One of the most powerful components of the redesign was a flexible SOLR-driven search widget for home pages and right-rails on content pages. This tool empowered publishers to display a list of customizable content based on search queries. Results could range from a static list of recommended articles or books (chosen through DOIs) to a dynamic list of content displayed by topic, all automatically updated through the query itself.
Initial project launch only included their hundreds of journal and society sites, with online products such as books and reference material to launch in another phase. The team extrapolated simple content page designs for these products to come, ensuring that the templating system would remain consistent and robust enough for this future implementation.
Other product design for Silverchair’s platform included both product- and site-builder tools for Oxford and future clients. SiteBuilder utilizes XML templates uploaded by publishers to rapidly stand up new sites on Oxford’s platform and dictate home page and right-rail element display. ProductBuilder utilizes SOLR search to quickly create static or dynamic groups of content for publisher’s marketing and sales needs.
User research was crucial to the design approach and was utilized in all phases throughout the project. Before kicking off design, the team conducted user interviews and collated related research for the design and build phases. This information provided an informed approach toward issues that previously existed and opened new areas for improvement.

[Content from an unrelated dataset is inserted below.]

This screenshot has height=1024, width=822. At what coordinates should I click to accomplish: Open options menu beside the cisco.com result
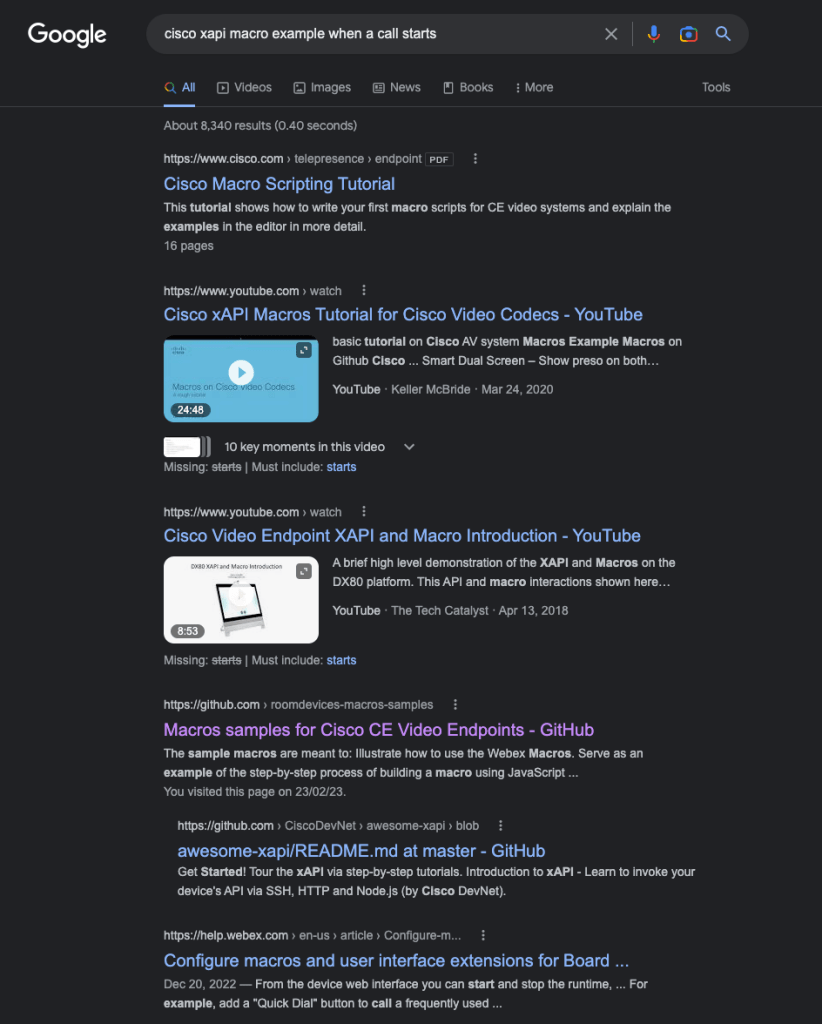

After completing initial designs of the most important page types, the team drew up an extensive hypothesis for in-person testing at Oxford. Tests were completed with a rounded group of users that represented typical visits to the sites.
Users were set up on computers with a proctor and led through scenarios for observation and commentary. This process uncovered several issues related to clarity of tools on article pages, lack of mental models for navigation in some areas, and the lack of use of tools such as column collapsers and content metadata.
These results proved incredibly insightful – the team adjusted a second round of designs based on their findings. Throughout the ongoing phases of design, usertesting.com’s tools gave quick feedback, enabling rapidly iterations on design. This worked well with Silverchair’s AGILE sprint approach and rapidly built out proven designs that were quickly approved by the client.
Silverchair’s build team included over four front-end developers, seven .NET developers, and numerous development architects, security experts, business analysts, and project managers. Sprints operated on three-week cycles with the design team integrating into the group to provide consultation throughout the build.
The project employed WCAG 2.0 and 508 compliance to adhere with disability requirements and remove barriers for research experience on our sites. Silverchair’s design and front-end development teams met prior to code sprints to agree on an efficient approach to reach accessibility throughout the build phase.
Silverchair met with Google Scholar’s team several times throughout the site build to ensure their bots could adequately absorb site content and metadata for their indexing system. New requirements from their team such as multiple abstract lines showing above the fold and a necessity for abstract only pages required a few design shifts before launch.
Oxford University Press’s new site launched in phases due to the massive number of publishers they employ. Feedback received was warm across publishers and users alike and the project launch a success for both teams.